Agree with all the best ones. I’ve generally switched now from driving to the train when going to visit my family as it’s quicker and I don’t end up so knackered and stressed.
Worst: when there are unexpected delays, or you have to get a a rail replacement bus.
Oh, and the toilets, which are almost always awful.
- getting a window seat and the trains empty
- Having to travel either end from the station.
- Having to switch trains halfway and the anxiety of whether you will have enough time
- Inexplicable anxiety when the ticket inspector comes round even though you know you have a valid ticket
- When the train is so busy you can’t get a seat near your suitcase so for most of the journey you’re wondering if someone is about to steal it.
I don’t like trains much.
Oh yeah, the cost. Less of a problem outside the UK mind.
Best: train beers on a long journey. Just gazing out of the window with a bit of a beer buzz while listening to music is as relaxing as it gets.
In terms of the whole experience it’s the nicest way to travel. You can go from arriving at the station to being on the train in less than 5 minutes, there’s more legroom than a coach or a plane, you can wander about a bit, selection of hot and cold drinks from the buffet car.
The quiet carriage.
The first class quiet carriage, which is the holy grail of modern transportation.
So very expensive. A return from Bristol to London is nearly £60 now, which is around 3 times the price of the coach.
People who don’t respect the quiet carriage.
This, so much. I had to get a train down to Devon last year - this gives you an idea of the prices available on a weekday:
Oh another bad thing: bumping into someone you know well enough to have a short conversation with, but not well enough that you want to spend a 45-50 minute journey talking to.
Those huge, slow toilet doors are the worst. The last thing you want after someone’s done a train poo is a door that stays open for a good 30-40 seconds afterwards. Nobody wins.
Worst: having to turf someone out of your reserved seat. Every. Single. Time.
train beers/wine, basically what @CeeJay said
it’s not the cheapest
people, well some of them
folksy cheerful ticket inspectors. How you can be cheerful while doing that job and engaging with the train-travelling public is a mystery
the prices, and how it’s basically prohibitively expensive to flexibly travel inter-city for people with lower incomes. also the local services in the north are basically inhumane.

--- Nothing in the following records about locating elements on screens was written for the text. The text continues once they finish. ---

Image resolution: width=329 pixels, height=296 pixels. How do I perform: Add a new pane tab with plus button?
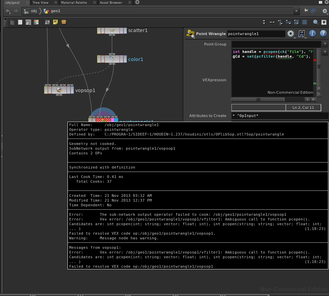click(x=137, y=2)
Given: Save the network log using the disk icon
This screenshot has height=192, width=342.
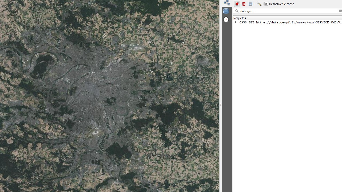Looking at the screenshot, I should [x=250, y=4].
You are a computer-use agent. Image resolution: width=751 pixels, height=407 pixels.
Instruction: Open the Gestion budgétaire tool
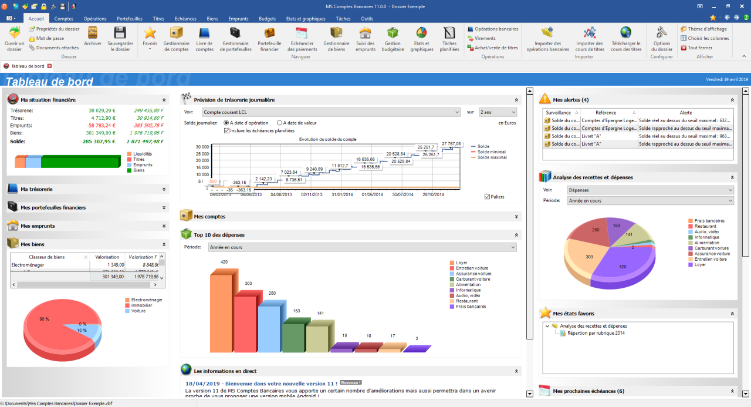[393, 40]
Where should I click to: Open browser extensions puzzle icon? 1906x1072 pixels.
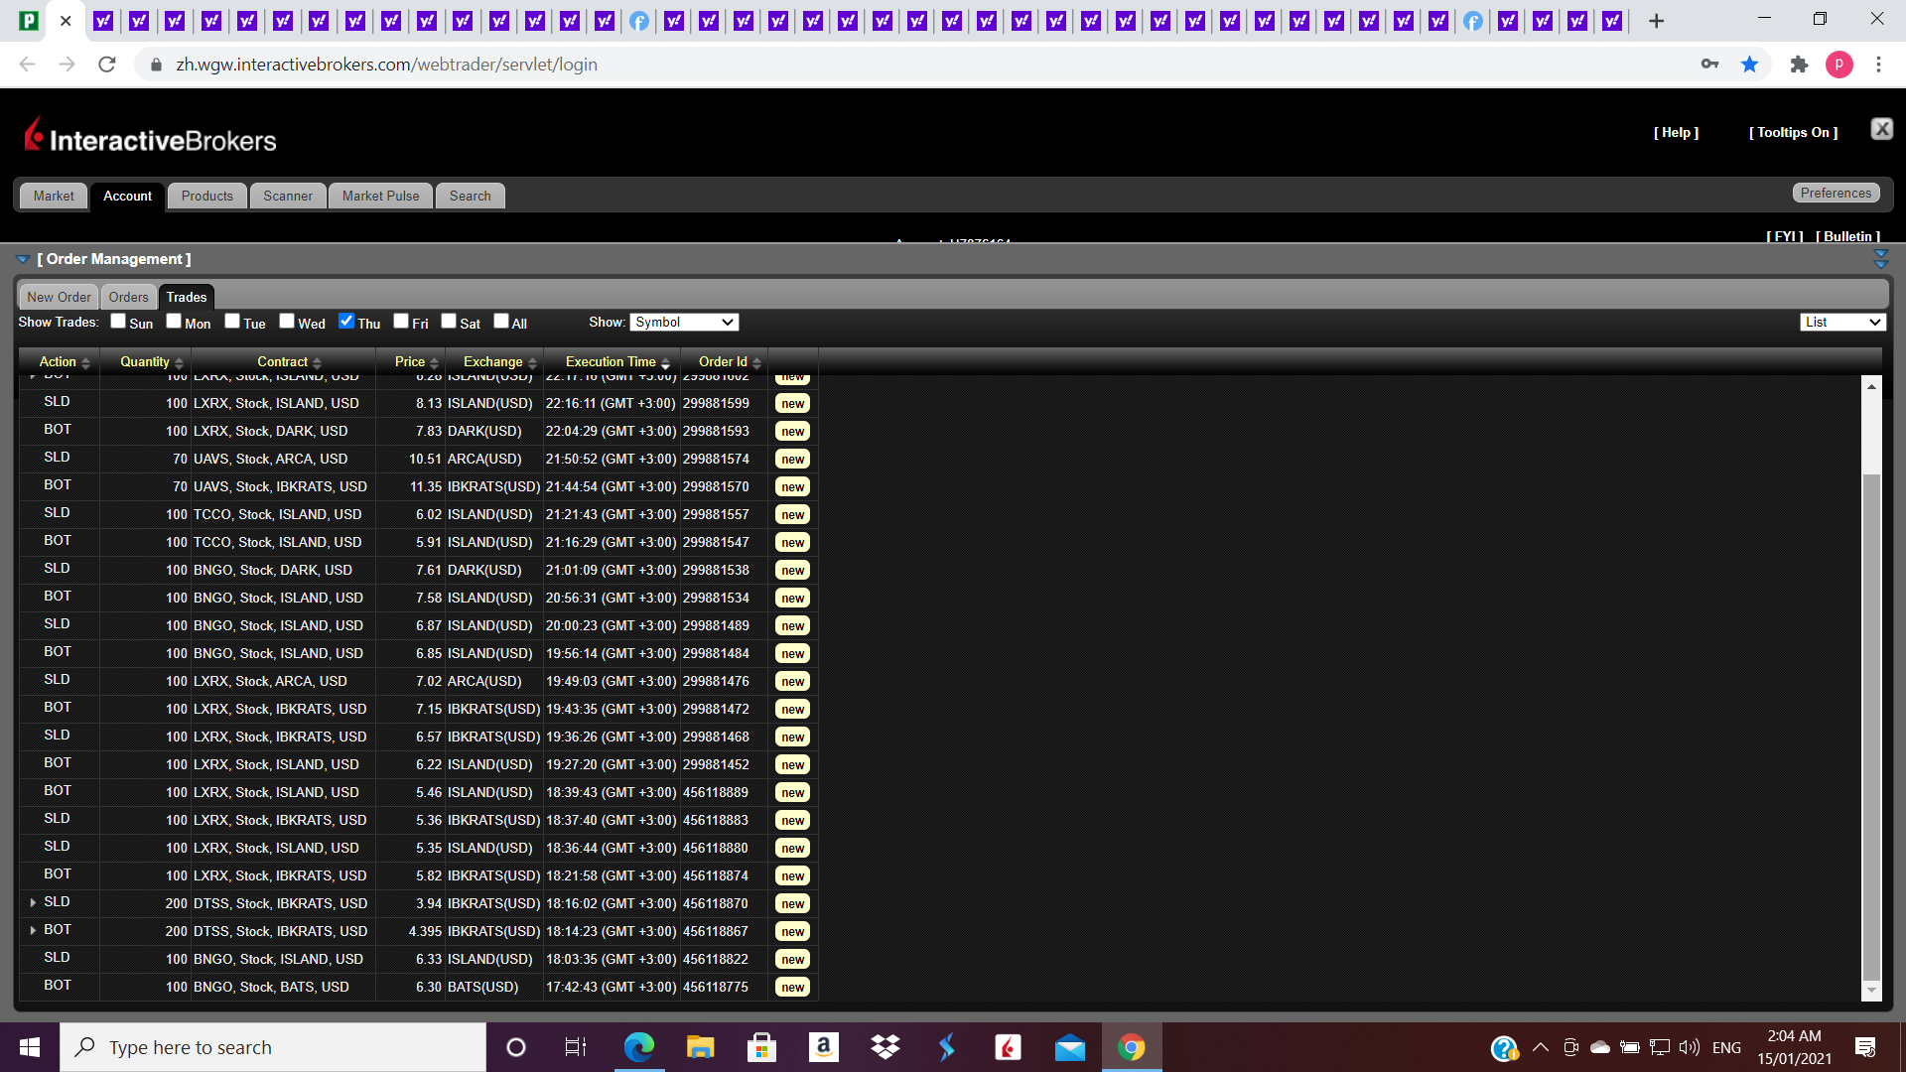1799,65
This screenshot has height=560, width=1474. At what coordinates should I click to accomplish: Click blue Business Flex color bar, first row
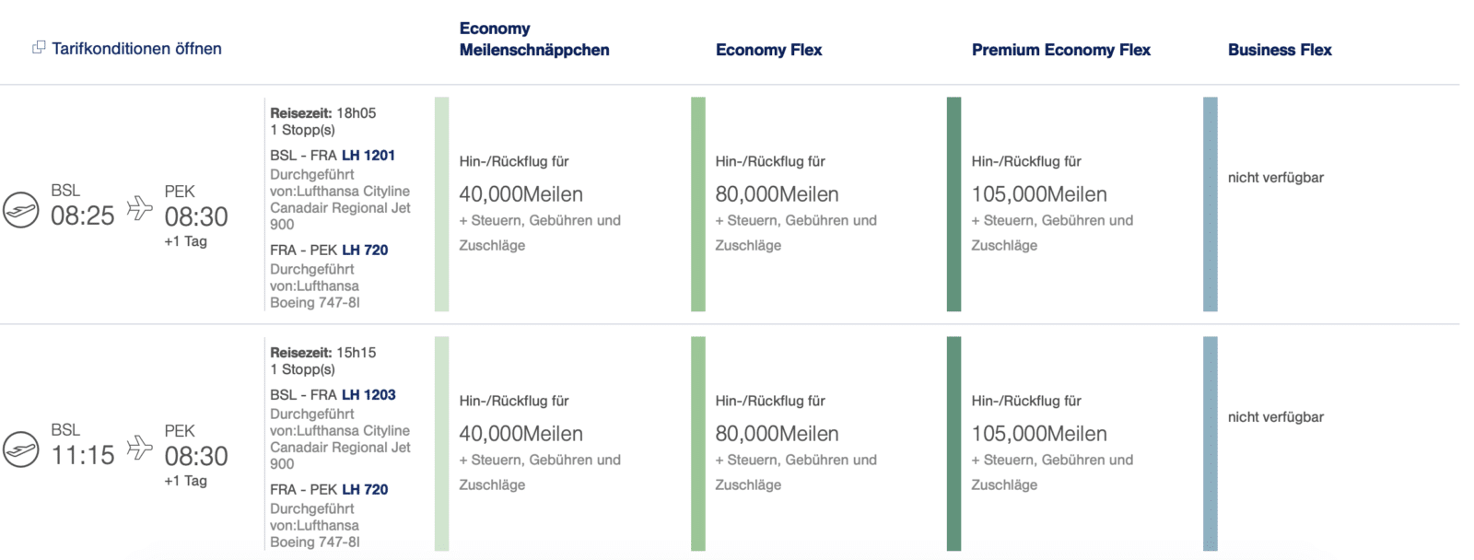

Outside of rush hour - my experience of travelling on trains is almost entirely positive. Can’t think of anything about it I don’t like.
Biggest problem I find is fares. I’m fortunate enough to be able to afford them but do worry for those who can’t. That said I got to and from the midlands yesterday for £13rtn which is pretty decent.
Also the DiS propensity to list variations on ‘other people’ as something they don’t like about something never ceases to disappoint.